Windows95の登場以降、私のメインマシンがPC-98からDOS/V機に移行しました。 以降、旧PC-98機は使われることもなく眠り続け、いつ廃棄したのかすら、今では記憶が定かではありません。 それでも、デジタル化できるデータは可能な限り保存し、 マシン本体や周辺機器、記憶媒体、関連書籍などは、少しずつ処分していきました。

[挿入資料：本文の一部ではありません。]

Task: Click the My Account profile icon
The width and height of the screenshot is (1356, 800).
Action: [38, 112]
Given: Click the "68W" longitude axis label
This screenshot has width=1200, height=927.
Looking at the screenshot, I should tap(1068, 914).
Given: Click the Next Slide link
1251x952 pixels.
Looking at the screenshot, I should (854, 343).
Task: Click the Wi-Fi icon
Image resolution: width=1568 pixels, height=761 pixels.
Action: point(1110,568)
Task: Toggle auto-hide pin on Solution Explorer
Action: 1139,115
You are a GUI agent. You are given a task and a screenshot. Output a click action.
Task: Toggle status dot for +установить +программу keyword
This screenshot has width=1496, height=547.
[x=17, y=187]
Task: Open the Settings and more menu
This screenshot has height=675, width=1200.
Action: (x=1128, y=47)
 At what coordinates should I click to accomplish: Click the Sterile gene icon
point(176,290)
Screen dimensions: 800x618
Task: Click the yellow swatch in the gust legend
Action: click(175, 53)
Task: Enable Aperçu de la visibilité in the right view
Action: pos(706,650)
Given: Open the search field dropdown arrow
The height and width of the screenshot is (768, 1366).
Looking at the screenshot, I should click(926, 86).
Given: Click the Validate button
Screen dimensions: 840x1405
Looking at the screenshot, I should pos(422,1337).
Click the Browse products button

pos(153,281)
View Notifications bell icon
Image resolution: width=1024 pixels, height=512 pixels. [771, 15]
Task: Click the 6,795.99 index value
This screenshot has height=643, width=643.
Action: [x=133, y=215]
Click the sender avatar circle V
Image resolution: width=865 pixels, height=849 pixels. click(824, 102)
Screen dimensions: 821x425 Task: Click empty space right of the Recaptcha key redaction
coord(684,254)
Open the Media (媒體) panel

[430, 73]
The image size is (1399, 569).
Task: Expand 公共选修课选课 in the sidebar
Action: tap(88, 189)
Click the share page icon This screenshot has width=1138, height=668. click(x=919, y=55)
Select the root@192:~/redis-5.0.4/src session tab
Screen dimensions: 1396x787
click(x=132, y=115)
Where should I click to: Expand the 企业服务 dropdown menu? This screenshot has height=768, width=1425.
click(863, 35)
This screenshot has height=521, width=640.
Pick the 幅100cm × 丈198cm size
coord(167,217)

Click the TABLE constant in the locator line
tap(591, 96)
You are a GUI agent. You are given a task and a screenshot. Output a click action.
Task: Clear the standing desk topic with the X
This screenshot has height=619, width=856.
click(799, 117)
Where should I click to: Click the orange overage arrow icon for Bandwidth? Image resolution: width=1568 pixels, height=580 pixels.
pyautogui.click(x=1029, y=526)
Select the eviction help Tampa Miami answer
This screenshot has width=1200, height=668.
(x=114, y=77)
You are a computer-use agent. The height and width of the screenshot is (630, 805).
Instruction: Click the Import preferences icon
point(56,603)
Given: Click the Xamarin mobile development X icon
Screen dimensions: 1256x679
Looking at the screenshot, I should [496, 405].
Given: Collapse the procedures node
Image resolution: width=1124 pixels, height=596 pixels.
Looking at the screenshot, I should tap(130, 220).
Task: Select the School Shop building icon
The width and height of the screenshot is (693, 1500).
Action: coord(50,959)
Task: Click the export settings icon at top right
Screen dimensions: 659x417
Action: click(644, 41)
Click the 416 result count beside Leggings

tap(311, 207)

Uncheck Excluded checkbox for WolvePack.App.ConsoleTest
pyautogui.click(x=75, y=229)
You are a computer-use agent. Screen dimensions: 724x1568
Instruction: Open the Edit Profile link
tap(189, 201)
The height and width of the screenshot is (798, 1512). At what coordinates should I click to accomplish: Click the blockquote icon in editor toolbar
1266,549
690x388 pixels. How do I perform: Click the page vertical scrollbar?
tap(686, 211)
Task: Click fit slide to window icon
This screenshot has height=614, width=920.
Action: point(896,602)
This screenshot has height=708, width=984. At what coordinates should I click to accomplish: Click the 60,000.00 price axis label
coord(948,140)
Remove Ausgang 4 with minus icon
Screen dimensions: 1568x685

そんなある日、「PC-98エミュレータ」なるものが存在すると知り、懐かしさもあって徐々に使い始めるようになりました。
当時、主流となっていたPC-98エミュレータは以下のようなものがありました。
  ・Anex86
  ・T98-NEXT
  ・Virtual98
この中で、私が選んだのは Anex86 です。記憶では、当時もっとも評判が良かったように思います。 厳密にはこれはNEC製PC-9800シリーズではなく、エプソンのPC-286互換機のエミュレータですが、 「エプソンプロテクト」と呼ばれるコピーガードを回避する方法も知っていたため、 実質的にPC-98エミュレータとして問題なく利用できました。 当時使用したバージョンは1.53から始まって2.77くらいまで進んでいました。
私の個人的な格闘記録が、当時のメモに残っていますので、そのまま掲載いたします。


当時のAnex86利用履歴より


2000-01-231.53入手・試用
2000-01-24 2.10入手・試用
Anecdx.e86でCD-ROMドライブ使用可
Win98で環境作る Win95では動かなかったANVFATが使用可
DISPELL入手・エプソンプロテクト解除で3.3Dと5.0の起動OK
ゲームソフトの動作確認
SC2000 Anexx21.e86とフルカラー設定でMate扱いで起動OK
2000-01-25 PC-98の環境をDOS/V機に全コピー
古いソフトの起動試すがダメ(一太郎2・3)3は8TO6などでOK
2000-01-26 MAXLINKの動作試すがダメ
Win3.1のインストール試すがダメ
Anefsxr.e86試用 動作OK(このドライブはGFが使えない)
メモリの容量 14,336K に
Fixed Speedは 5,000,000 が最大のようだ
DOS3.3D環境の構築
IPLCOPY、HDUT試用OK ME111.IPLは起動せず
DOS環境最初から作成 DOS3.3D, DOS5.0, DOS6.2
2000-01-27開発環境の作成
2000-01-30開発環境完成・環境作り一通り終了
 
2003-12-24 2.73入手・試用
フォント作成ツールで罫線の表示に成功
 
2004-09-12 最初から環境を構築し直す
DOS2.11 HDは使えず
一太郎2はプロテクトの問題で起動せず
2004-09-12一太郎5、Win3.1(640*400)動作する
2004-09-15 Win98のDOS7を試用 HDでは起動せず
Anex86プラグインを組み込む


当時、エミュレータを使って、かつて実機で使っていた環境をほぼそのまま再現することができました。 さらに、MS-DOSの各バージョンごとに環境を構築し、Windows 3.1も640×400の解像度ながら正常に動作させることができました。 しかし、その中であえて不満を挙げるとすれば、いくつかのソフトがエミュレータの制限により正しく動作しない現象があったことです。 具体的な例を挙げると
Disk-BASIC起動せず
N88BASIC Ver.5以降強制終了
DUT(自作ツール)起動時ハングアップ
MDUMP(自作ツール)拡張メモリ使用時ハングアップ

とくに問題だったのが、「DUT」や「MDUMP」といった、私が当時自作した個人専用ツールでした。 これらは当時のオンラインで入手できたフリーソフトよりも高機能で、 かなりの時間と労力をかけて開発した“力作”です。 それにもかかわらず、誰でも簡単に作れそうな単純なツールは問題なく動くのに、 自分が苦労して作ったツールがうまく動かない……この事実に大いに落胆しました(泣)。 この出来事がモチベーションの大きな低下を招き、それ以降、エミュレータ環境はしばらく放置状態となってしまいました。



この当時のNeko Projectは?


そして肝心の「Neko Project」ですが、当時の私はこの存在をまったく意識していませんでした(苦笑)。 手元には、2005年7月29日にダウンロードした Ver0.81a が残っているのですが、 それを実際に試したかどうかは、記憶にも記録にも残っていません。 このNeko Projectが、のちに私にとって「絶対に手放せないツール」となるのですが、 そこに至るまでにはさらに13年の月日を要することになります。